### [Extract]
* start *
# Frame for the belt drive with Rohloff Speedhub 500/14.



## bikas (Apr 8, 2011)

Hey guys,

I would like to assemble myself a bicycle with belt drive (eg. carbondrivesystems or gates) with Rohloff Speedhub 500/14 internal gear hub.

The main problem is where to buy a frame? It needs to be a special one with an opening possibility to fit-in the belt, as well have a good fit for Speedhub with the rear cog.

Cheers


----------



## pyranha (Aug 7, 2007)

There are a bundle of frame builders that hang out in this forum.....many of which can help you with what you are looking for. Probably the most notable around here on a regular basis are Clockwork and Waltworks. I am one of the lesser knowns ;-) Best of luck in your search!



bikas said:


> Hey guys,
> 
> I would like to assemble myself a bicycle with belt drive (eg. carbondrivesystems or gates) with Rohloff Speedhub 500/14 internal gear hub.
> 
> ...


----------



## davesauvageau (Jan 8, 2010)

bikas said:


> Hey guys,
> 
> I would like to assemble myself a bicycle with belt drive (eg. carbondrivesystems or gates) with Rohloff Speedhub 500/14 internal gear hub.
> 
> ...


What is your price range? I'm guessing quite high because of the hub and drive choice! Haha


----------



## Rody (Sep 10, 2005)

Bikas,

Take some time to educate yourself before you begin your search for a builder...the more info you understand about the system, the more focused your questions can be and the greater the probability that you receive the bike you desire.

Although there is nothing exceptional about building for a belt drive and a Rohloff, there are a few specifications that can lead to greater performance.

Here's a thread from VS where I run through a few items...

http://www.velocipedesalon.com/forum/f10/how-gates-belt-drives-holding-up-20375.html

Best of luck in your search...the belt and Rohloff is a killer drive train when properly designed :thumbsup:

cheers,

rody


----------



## estutjaweh (Jan 3, 2008)

Unfortunately there are a number of issues specifically related to speedhub use with a gates belt.

The speedhub has limited sprocket ratios that need to be upheld and due to this, your sprocket size choice is rather limited. The frame needs to have a larger than normal cut-out in the chainstay to accomodate the front sprocket which significantly weakens the frame. 
The reduced frame stiffness then leads to increased problems with belt alleignment where the belt tries to slip off the pulleys as the frame flex's.
In addition to this, to uphold the allowed sprocket ratios and still cover a derailleur gear range, the speedhub can use a smaller rear sprocket. This smaller size means the belt enlacement becomes an increased issue. Combined with teh additional frame flex, the belt can easily skip over the pulley (when riding hard) leading to possible accidents.

For these reasons, the speedhub is a little more promlematic than other belt systems. Rohloff insist that a snubber be used to help reduce the chances of belt skipping and insist that only gates tested frames are used (a list in on the universal transmission website - EU distributor).
* end *
### [Data provided]
* start *
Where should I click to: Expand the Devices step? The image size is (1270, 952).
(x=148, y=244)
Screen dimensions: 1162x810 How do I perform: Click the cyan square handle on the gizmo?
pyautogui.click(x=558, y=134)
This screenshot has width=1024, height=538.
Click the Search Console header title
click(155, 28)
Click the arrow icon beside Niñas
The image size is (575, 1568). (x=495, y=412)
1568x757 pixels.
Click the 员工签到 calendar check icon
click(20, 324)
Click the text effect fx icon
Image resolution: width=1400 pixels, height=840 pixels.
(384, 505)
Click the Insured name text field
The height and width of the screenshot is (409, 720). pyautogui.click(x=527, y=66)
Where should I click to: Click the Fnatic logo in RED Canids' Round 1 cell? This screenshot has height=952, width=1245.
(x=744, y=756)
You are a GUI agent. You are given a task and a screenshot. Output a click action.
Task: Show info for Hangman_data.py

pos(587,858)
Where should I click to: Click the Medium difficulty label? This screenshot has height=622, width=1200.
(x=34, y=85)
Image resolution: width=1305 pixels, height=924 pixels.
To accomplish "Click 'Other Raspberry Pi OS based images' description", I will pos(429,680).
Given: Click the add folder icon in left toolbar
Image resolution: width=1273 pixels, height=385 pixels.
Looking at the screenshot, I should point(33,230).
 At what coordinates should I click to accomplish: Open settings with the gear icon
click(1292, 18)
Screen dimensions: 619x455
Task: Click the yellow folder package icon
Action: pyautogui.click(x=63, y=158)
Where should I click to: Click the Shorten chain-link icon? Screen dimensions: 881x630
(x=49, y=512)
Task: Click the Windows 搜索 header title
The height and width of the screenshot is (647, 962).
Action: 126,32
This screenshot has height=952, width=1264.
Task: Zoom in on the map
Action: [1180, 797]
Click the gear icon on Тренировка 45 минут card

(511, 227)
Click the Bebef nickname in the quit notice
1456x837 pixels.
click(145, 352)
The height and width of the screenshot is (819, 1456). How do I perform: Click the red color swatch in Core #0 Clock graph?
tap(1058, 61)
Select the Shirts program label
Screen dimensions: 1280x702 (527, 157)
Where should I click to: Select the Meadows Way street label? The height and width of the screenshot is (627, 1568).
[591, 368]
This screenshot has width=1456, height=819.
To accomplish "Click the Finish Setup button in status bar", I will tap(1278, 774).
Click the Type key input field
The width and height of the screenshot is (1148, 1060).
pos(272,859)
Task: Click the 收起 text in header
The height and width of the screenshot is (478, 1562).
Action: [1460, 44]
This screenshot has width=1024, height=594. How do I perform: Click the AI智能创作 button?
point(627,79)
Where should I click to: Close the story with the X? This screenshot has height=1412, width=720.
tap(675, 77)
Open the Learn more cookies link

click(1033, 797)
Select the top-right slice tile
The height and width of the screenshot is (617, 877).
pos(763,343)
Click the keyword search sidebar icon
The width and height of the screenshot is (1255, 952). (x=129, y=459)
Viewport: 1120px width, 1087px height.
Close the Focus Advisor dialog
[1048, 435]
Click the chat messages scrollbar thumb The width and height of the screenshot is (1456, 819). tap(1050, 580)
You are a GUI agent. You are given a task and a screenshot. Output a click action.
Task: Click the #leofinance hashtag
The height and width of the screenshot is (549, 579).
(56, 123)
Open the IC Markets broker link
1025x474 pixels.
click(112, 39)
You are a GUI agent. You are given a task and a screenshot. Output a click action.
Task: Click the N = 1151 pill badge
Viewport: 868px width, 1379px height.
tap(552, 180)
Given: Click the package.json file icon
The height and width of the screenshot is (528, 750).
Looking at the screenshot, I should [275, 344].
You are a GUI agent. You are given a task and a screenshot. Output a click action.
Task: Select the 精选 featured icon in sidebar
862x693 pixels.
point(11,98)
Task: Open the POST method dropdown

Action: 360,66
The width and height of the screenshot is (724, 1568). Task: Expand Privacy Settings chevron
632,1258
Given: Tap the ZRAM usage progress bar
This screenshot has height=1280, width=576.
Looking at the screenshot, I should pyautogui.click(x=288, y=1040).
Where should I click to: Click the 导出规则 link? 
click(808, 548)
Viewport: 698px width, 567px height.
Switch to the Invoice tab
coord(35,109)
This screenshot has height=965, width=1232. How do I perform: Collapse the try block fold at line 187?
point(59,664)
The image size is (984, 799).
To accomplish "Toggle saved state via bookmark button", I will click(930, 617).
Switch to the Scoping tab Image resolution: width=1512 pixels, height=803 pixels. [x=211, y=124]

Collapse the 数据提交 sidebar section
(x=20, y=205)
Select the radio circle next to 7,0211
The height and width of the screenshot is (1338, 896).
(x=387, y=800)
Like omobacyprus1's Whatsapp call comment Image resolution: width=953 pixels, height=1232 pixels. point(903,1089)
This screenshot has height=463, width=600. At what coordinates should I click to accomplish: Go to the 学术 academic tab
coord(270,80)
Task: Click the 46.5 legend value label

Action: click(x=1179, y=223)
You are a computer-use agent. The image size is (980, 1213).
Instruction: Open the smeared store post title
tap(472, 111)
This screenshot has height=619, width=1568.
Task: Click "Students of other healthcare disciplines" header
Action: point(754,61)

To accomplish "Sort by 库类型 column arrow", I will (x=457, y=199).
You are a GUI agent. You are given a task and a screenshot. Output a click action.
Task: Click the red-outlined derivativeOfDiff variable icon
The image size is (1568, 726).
* end *
### [Instructions]
1. In the forum thread on belt-drive frames, which two frame builders are called the most notable ones on the forum?
2. Quote the forum thread on belt-drive frames, starting with "## pyranha (Aug" and going on through "in your search!".

### [Answers by task]
1. Clockwork and Waltworks.

2.
## pyranha (Aug 7, 2007)

There are a bundle of frame builders that hang out in this forum.....many of which can help you with what you are looking for. Probably the most notable around here on a regular basis are Clockwork and Waltworks. I am one of the lesser knowns ;-) Best of luck in your search!